OpenAI released a 13-page policy document on April 6 urging the U.S. government to tax AI-driven profits, create a national wealth fund, and subsidize a four-day workweek, laying out its vision for how the country should prepare for widespread automation.

Titled Industrial Policy for the Intelligence Age, the document proposes shifting the tax burden from labor to capital, creating a national wealth fund modeled on Alaska’s Permanent Fund, and incentivizing 32-hour workweeks funded by taxes on AI-driven profits. OpenAI prepared the blueprint as it approaches an IPO at an estimated $852 billion valuation, raising questions about whether the company building superintelligence should also be designing the safety net for its disruption.

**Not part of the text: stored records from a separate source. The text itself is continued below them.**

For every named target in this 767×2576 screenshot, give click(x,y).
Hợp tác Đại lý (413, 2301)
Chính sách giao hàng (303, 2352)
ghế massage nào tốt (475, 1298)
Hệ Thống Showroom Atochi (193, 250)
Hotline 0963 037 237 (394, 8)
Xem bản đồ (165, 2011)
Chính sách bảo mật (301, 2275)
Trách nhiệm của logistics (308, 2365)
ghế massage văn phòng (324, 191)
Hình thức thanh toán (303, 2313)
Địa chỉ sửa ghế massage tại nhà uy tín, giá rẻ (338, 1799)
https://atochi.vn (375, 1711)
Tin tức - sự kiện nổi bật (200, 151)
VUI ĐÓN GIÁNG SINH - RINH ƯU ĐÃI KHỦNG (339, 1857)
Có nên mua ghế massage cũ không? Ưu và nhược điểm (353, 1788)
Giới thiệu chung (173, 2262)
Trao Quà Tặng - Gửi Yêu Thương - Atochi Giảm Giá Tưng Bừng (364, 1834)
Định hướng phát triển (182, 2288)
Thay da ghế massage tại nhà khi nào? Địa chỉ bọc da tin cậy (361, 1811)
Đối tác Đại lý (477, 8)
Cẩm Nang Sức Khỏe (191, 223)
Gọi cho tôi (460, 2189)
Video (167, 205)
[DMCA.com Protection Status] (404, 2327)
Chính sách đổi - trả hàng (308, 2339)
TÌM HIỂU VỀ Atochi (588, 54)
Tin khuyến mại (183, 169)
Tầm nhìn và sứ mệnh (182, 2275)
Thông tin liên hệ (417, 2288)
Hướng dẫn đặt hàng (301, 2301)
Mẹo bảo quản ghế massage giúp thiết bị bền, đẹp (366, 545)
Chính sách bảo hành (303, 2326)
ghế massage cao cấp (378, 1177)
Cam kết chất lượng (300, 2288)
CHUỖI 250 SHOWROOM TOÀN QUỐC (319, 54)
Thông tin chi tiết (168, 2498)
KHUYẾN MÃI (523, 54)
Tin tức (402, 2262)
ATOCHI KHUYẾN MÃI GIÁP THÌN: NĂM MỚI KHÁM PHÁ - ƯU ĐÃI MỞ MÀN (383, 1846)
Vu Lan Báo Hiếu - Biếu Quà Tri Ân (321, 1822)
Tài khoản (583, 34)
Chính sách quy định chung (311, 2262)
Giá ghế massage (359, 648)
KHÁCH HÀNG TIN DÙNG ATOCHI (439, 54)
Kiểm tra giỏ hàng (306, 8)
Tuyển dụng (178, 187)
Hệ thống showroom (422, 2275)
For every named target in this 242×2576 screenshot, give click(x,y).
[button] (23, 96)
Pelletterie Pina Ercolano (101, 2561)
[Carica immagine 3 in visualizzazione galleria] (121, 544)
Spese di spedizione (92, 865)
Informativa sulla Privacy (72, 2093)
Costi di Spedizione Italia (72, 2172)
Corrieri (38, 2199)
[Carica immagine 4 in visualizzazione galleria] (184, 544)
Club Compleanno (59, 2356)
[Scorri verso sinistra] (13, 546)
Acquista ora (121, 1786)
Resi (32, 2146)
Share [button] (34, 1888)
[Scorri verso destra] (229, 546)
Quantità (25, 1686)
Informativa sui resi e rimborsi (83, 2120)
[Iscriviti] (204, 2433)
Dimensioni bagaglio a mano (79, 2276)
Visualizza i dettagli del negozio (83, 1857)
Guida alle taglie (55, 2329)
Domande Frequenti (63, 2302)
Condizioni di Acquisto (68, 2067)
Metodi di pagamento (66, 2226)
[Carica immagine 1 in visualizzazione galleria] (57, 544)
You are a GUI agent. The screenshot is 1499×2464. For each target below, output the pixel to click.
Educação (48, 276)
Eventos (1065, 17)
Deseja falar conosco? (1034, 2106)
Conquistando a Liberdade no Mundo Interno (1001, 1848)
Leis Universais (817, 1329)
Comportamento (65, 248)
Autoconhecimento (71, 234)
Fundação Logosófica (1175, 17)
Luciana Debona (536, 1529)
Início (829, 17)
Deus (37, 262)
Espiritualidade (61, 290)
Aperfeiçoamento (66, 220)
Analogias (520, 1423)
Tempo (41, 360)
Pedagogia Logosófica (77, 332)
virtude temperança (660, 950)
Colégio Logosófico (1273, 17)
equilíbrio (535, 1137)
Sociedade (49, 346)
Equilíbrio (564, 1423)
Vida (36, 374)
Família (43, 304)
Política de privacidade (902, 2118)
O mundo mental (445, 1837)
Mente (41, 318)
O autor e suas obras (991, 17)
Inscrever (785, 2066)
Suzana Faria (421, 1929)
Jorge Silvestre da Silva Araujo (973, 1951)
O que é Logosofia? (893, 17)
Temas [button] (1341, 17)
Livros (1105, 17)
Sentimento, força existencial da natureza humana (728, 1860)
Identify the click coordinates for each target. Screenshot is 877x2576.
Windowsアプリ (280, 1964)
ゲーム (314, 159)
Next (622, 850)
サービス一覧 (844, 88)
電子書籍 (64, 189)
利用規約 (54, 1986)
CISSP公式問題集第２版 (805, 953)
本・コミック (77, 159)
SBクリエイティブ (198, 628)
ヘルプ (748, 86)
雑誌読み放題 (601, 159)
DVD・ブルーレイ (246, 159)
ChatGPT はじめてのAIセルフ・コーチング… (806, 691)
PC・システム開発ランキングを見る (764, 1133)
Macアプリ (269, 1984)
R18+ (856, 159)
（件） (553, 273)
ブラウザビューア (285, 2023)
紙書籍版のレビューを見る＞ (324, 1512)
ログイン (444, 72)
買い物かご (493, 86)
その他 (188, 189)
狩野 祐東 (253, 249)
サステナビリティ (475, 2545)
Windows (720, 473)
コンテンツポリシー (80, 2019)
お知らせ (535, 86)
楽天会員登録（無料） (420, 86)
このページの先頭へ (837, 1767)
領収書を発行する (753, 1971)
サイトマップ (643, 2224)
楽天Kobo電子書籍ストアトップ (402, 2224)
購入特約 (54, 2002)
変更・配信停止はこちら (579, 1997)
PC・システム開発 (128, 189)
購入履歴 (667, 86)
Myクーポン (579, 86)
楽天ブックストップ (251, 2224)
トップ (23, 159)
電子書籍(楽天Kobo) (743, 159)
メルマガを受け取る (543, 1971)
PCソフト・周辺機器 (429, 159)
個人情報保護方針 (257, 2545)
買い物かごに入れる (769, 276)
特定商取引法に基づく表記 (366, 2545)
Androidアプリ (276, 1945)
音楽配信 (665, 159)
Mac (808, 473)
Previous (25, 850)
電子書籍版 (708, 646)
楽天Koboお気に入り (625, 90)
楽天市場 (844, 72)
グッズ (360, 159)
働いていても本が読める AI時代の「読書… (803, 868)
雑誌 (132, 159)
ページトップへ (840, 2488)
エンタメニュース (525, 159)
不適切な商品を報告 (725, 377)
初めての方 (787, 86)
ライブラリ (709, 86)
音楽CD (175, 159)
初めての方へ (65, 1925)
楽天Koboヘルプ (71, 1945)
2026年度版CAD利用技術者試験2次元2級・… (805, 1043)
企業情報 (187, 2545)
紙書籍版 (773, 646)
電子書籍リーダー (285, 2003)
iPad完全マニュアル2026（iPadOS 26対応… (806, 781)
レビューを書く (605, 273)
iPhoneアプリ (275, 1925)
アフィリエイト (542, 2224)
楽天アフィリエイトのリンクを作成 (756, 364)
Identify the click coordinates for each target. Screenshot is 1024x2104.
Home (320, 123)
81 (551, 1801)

Economic Redistribution: Taxes, Wealth Funds, and Shorter Workweeks

At its core, OpenAI’s blueprint calls for shifting the tax burden from labor to capital. As AI automates more work, the company argues, corporate profits and capital gains will expand while payroll tax revenue shrinks, threatening funding for Social Security, Medicaid, SNAP, and housing assistance.

“As AI reshapes work and production, the composition of economic activity may shift—expanding corporate profits and capital gains while potentially reducing reliance on labor income and payroll taxes. This could erode the tax base that funds core programs like Social Security, Medicaid, SNAP, and housing assistance—putting them at risk.”

OpenAI, Industrial Policy for the Intelligence Age

To address that gap, OpenAI floats a robot tax, a concept Microsoft co-founder Bill Gates first proposed in 2017, where automated systems would be taxed at rates comparable to the human workers they replace. OpenAI does not specify a target corporate tax rate in the document, and its proposals suggest higher taxes on corporate income, AI-driven returns, or capital gains while leaving the specifics to policymakers.

However, that vagueness is notable given that Trump cut the corporate tax rate to 21% from 35% during his first term and has shown little appetite for raising it again.